### Data provided
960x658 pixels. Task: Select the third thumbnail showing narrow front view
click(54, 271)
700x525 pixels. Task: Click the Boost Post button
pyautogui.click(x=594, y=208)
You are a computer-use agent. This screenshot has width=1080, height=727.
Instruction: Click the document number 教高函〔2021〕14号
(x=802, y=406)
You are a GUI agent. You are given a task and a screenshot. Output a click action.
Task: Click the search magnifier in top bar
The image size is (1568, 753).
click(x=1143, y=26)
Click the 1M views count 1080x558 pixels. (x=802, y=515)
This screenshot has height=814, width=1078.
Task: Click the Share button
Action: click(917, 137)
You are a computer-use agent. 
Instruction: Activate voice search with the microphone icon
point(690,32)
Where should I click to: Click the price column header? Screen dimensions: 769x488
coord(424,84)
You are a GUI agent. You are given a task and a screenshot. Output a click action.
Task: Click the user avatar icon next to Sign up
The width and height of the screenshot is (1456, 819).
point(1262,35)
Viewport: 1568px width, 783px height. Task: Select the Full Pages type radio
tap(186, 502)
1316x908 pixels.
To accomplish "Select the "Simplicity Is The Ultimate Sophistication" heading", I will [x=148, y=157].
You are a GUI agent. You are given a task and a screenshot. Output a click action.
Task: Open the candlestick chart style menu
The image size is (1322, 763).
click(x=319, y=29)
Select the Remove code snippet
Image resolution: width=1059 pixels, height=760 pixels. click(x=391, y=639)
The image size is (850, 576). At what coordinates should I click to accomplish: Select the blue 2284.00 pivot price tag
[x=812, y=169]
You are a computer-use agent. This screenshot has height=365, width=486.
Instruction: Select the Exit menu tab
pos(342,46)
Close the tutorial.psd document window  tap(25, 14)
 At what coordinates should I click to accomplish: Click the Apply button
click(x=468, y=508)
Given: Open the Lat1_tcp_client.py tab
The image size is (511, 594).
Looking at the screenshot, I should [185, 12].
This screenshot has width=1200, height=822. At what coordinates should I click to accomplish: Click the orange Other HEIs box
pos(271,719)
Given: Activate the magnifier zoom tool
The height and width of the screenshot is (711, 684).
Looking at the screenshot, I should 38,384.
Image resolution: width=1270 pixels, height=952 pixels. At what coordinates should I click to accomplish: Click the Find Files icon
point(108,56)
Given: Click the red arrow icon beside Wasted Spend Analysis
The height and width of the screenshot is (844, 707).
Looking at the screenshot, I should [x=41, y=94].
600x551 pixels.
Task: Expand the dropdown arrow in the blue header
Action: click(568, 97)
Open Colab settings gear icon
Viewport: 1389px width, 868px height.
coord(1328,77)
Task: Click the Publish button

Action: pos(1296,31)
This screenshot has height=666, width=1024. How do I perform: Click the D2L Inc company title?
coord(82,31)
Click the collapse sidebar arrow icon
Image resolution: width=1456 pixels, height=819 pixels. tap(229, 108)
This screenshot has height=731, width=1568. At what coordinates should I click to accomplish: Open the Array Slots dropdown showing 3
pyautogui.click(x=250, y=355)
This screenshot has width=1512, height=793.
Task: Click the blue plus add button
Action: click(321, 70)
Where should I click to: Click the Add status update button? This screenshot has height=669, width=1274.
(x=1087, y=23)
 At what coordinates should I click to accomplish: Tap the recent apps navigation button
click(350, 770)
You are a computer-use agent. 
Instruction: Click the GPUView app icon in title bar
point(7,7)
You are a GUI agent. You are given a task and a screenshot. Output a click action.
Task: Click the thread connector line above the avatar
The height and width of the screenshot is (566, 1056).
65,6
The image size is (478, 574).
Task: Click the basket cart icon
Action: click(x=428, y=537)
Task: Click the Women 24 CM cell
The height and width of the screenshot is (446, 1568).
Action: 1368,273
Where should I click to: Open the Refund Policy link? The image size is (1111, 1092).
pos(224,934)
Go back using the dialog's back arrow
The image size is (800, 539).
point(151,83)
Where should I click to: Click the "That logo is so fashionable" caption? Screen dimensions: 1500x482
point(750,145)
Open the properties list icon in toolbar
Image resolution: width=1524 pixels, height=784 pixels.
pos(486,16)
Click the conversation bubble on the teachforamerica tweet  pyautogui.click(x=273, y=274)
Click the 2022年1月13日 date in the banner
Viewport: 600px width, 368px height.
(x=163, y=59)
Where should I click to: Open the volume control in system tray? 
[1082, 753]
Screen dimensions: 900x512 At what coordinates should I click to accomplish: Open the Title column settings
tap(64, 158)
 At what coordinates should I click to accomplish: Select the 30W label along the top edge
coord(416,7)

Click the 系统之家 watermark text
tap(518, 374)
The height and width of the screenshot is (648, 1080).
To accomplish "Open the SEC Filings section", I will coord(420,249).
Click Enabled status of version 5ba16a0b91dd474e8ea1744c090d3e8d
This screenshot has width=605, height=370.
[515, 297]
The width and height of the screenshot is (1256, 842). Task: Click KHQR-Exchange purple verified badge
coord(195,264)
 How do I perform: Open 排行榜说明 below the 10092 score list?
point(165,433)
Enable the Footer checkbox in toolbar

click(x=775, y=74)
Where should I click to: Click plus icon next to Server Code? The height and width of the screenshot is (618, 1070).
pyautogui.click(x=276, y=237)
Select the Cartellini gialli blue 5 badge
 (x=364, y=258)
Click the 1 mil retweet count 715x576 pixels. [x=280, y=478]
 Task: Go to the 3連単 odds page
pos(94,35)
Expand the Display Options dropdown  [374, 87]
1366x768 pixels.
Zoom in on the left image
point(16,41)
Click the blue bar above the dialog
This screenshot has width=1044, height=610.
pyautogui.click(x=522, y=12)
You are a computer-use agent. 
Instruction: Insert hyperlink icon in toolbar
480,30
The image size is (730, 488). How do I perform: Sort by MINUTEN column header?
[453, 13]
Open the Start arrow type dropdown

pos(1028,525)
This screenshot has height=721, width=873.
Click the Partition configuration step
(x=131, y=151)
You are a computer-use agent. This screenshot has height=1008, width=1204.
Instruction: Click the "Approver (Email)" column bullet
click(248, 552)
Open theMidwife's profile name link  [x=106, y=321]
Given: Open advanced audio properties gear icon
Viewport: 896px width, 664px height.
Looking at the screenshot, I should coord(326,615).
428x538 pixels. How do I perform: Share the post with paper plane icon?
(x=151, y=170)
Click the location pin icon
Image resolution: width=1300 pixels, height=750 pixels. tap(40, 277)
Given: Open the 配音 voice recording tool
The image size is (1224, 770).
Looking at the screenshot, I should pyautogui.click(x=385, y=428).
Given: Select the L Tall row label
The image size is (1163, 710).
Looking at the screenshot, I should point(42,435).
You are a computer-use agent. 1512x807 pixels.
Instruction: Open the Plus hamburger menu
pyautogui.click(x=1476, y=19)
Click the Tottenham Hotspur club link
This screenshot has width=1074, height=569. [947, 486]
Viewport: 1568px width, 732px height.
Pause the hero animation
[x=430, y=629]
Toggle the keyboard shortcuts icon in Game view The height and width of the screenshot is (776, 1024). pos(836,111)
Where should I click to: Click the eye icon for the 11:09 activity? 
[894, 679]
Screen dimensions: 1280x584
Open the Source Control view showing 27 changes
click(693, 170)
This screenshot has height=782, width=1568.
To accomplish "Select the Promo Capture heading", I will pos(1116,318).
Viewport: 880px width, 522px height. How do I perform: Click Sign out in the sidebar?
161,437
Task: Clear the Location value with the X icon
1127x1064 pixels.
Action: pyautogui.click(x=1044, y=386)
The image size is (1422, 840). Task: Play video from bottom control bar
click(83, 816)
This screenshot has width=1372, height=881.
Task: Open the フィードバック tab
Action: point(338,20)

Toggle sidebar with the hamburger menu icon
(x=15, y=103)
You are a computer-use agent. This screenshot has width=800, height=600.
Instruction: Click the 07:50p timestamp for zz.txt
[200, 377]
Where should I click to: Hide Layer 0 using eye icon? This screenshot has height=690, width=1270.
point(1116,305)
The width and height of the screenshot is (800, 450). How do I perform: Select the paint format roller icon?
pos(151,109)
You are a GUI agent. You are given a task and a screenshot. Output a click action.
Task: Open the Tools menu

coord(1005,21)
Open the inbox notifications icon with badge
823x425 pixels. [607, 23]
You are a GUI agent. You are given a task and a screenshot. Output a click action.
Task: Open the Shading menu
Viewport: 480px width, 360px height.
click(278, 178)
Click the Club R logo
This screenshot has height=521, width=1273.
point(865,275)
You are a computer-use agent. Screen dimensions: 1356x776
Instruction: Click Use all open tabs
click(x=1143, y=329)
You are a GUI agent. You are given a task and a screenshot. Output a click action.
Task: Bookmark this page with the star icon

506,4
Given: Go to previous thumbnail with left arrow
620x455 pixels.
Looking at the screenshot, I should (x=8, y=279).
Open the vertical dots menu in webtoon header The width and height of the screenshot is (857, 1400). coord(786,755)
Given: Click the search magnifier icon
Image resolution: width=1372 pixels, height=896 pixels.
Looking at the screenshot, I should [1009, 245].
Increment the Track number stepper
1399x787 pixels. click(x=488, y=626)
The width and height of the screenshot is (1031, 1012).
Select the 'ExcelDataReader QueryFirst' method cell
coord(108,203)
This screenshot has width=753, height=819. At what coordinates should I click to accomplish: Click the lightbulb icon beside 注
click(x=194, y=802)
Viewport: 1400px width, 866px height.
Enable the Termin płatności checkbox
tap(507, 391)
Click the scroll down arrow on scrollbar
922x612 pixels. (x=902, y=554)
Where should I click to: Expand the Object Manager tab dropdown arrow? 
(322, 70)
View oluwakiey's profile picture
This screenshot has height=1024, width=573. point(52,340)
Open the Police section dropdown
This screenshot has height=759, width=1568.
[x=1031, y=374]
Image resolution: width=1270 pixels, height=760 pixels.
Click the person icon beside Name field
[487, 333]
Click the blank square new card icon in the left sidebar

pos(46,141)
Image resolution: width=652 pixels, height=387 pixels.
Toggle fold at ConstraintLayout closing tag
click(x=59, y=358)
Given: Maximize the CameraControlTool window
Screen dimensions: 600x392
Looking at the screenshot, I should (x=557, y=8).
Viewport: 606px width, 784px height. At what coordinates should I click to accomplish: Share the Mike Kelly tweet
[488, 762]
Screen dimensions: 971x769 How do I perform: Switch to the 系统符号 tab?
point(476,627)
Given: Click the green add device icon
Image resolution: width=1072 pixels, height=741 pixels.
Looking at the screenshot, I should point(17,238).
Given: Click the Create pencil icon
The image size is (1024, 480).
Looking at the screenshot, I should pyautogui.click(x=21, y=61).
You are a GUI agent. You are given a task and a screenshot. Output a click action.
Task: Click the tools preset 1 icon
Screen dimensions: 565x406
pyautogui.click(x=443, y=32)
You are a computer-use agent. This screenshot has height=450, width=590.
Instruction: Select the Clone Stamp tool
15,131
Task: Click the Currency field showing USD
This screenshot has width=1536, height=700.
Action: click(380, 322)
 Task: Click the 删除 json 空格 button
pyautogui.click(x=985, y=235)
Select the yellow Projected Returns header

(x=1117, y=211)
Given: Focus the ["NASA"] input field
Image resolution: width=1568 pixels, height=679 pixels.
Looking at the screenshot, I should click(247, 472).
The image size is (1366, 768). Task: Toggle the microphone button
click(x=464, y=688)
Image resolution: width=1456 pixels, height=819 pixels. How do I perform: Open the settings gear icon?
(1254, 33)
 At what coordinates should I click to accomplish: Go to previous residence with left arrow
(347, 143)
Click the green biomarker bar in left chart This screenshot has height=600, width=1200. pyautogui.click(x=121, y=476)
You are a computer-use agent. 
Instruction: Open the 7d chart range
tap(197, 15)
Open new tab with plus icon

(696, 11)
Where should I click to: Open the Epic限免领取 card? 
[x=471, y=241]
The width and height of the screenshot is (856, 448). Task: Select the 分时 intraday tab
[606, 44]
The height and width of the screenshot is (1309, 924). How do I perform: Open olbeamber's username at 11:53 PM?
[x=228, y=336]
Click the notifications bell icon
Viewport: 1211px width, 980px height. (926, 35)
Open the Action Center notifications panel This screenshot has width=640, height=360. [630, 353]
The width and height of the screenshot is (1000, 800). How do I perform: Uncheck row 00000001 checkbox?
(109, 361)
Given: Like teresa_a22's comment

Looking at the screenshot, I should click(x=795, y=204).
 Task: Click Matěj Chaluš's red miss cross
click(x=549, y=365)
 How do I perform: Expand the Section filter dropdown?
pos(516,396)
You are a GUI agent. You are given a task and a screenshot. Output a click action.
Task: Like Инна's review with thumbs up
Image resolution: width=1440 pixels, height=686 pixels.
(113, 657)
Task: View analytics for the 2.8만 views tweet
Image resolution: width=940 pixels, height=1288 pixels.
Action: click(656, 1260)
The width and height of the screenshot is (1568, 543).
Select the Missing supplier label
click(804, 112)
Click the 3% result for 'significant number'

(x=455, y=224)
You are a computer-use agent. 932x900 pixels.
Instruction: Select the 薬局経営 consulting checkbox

### Task item
Show every line of the material that includes the string "will".

### Solved problem
To accomplish "Select the "Simplicity Is The Ultimate Sophistication" heading", I will [x=148, y=157].
To accomplish "Open the SEC Filings section", I will coord(420,249).
To accomplish "Select the Promo Capture heading", I will pos(1116,318).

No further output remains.